### Task to carry out
From the first line to the last, set down the data exactly as given.

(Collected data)
────

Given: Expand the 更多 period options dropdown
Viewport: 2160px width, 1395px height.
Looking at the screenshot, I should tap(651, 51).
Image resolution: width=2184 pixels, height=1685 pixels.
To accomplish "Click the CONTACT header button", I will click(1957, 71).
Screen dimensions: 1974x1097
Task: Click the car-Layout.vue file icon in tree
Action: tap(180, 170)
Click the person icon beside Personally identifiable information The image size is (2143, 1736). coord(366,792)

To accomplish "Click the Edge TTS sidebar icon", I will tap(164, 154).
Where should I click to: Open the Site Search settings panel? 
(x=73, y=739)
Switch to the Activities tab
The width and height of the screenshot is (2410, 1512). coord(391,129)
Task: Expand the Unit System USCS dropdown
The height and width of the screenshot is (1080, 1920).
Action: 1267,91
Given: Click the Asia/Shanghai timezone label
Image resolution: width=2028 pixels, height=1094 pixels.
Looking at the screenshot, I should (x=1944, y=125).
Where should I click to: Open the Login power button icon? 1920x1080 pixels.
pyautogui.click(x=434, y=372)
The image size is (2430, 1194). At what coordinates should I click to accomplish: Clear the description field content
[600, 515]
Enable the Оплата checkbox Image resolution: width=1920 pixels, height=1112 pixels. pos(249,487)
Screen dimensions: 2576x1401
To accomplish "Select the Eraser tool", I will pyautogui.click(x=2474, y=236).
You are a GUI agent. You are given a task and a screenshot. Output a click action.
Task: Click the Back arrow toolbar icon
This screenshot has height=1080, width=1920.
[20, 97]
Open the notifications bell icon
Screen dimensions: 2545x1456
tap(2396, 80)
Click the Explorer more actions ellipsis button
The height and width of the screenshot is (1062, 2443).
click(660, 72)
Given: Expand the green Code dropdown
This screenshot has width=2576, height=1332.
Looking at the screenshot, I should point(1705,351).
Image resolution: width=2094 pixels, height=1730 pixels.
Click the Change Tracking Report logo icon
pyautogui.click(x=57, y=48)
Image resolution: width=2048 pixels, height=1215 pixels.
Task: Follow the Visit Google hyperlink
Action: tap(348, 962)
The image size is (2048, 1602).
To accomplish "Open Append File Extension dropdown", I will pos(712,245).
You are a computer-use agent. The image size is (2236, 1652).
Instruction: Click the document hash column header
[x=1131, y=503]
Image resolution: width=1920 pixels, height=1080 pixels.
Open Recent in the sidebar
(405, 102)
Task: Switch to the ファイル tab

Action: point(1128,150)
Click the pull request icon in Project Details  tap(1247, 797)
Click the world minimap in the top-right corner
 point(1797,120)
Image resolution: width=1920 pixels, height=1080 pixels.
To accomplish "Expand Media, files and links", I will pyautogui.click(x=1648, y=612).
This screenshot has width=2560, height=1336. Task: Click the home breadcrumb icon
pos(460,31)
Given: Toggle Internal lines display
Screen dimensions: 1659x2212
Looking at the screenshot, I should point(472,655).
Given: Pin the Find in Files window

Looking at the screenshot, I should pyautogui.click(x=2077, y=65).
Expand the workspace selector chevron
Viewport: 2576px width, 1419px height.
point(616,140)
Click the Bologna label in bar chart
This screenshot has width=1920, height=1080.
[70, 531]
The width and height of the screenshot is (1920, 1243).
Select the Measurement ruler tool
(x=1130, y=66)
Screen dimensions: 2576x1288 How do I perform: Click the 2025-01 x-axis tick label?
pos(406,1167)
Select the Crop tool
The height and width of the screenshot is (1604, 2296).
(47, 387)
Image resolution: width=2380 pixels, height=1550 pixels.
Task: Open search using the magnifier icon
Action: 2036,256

────

### Reply to the task
Given: Expand the 更多 period options dropdown
Viewport: 2160px width, 1395px height.
Looking at the screenshot, I should tap(651, 51).
Image resolution: width=2184 pixels, height=1685 pixels.
To accomplish "Click the CONTACT header button", I will click(1957, 71).
Screen dimensions: 1974x1097
Task: Click the car-Layout.vue file icon in tree
Action: tap(180, 170)
Click the person icon beside Personally identifiable information The image size is (2143, 1736). coord(366,792)

To accomplish "Click the Edge TTS sidebar icon", I will tap(164, 154).
Where should I click to: Open the Site Search settings panel? 
(x=73, y=739)
Switch to the Activities tab
The width and height of the screenshot is (2410, 1512). coord(391,129)
Task: Expand the Unit System USCS dropdown
The height and width of the screenshot is (1080, 1920).
Action: 1267,91
Given: Click the Asia/Shanghai timezone label
Image resolution: width=2028 pixels, height=1094 pixels.
Looking at the screenshot, I should (x=1944, y=125).
Where should I click to: Open the Login power button icon? 1920x1080 pixels.
pyautogui.click(x=434, y=372)
The image size is (2430, 1194). At what coordinates should I click to accomplish: Clear the description field content
[600, 515]
Enable the Оплата checkbox Image resolution: width=1920 pixels, height=1112 pixels. pos(249,487)
Screen dimensions: 2576x1401
To accomplish "Select the Eraser tool", I will pyautogui.click(x=2474, y=236).
You are a GUI agent. You are given a task and a screenshot. Output a click action.
Task: Click the Back arrow toolbar icon
This screenshot has height=1080, width=1920.
[20, 97]
Open the notifications bell icon
Screen dimensions: 2545x1456
tap(2396, 80)
Click the Explorer more actions ellipsis button
The height and width of the screenshot is (1062, 2443).
click(660, 72)
Given: Expand the green Code dropdown
This screenshot has width=2576, height=1332.
Looking at the screenshot, I should point(1705,351).
Image resolution: width=2094 pixels, height=1730 pixels.
Click the Change Tracking Report logo icon
pyautogui.click(x=57, y=48)
Image resolution: width=2048 pixels, height=1215 pixels.
Task: Follow the Visit Google hyperlink
Action: tap(348, 962)
The image size is (2048, 1602).
To accomplish "Open Append File Extension dropdown", I will pos(712,245).
You are a computer-use agent. The image size is (2236, 1652).
Instruction: Click the document hash column header
[x=1131, y=503]
Image resolution: width=1920 pixels, height=1080 pixels.
Open Recent in the sidebar
(405, 102)
Task: Switch to the ファイル tab

Action: point(1128,150)
Click the pull request icon in Project Details  tap(1247, 797)
Click the world minimap in the top-right corner
 point(1797,120)
Image resolution: width=1920 pixels, height=1080 pixels.
To accomplish "Expand Media, files and links", I will pyautogui.click(x=1648, y=612).
This screenshot has width=2560, height=1336. Task: Click the home breadcrumb icon
pos(460,31)
Given: Toggle Internal lines display
Screen dimensions: 1659x2212
Looking at the screenshot, I should point(472,655).
Given: Pin the Find in Files window

Looking at the screenshot, I should pyautogui.click(x=2077, y=65).
Expand the workspace selector chevron
Viewport: 2576px width, 1419px height.
point(616,140)
Click the Bologna label in bar chart
This screenshot has width=1920, height=1080.
[70, 531]
The width and height of the screenshot is (1920, 1243).
Select the Measurement ruler tool
(x=1130, y=66)
Screen dimensions: 2576x1288 How do I perform: Click the 2025-01 x-axis tick label?
pos(406,1167)
Select the Crop tool
The height and width of the screenshot is (1604, 2296).
(47, 387)
Image resolution: width=2380 pixels, height=1550 pixels.
Task: Open search using the magnifier icon
Action: 2036,256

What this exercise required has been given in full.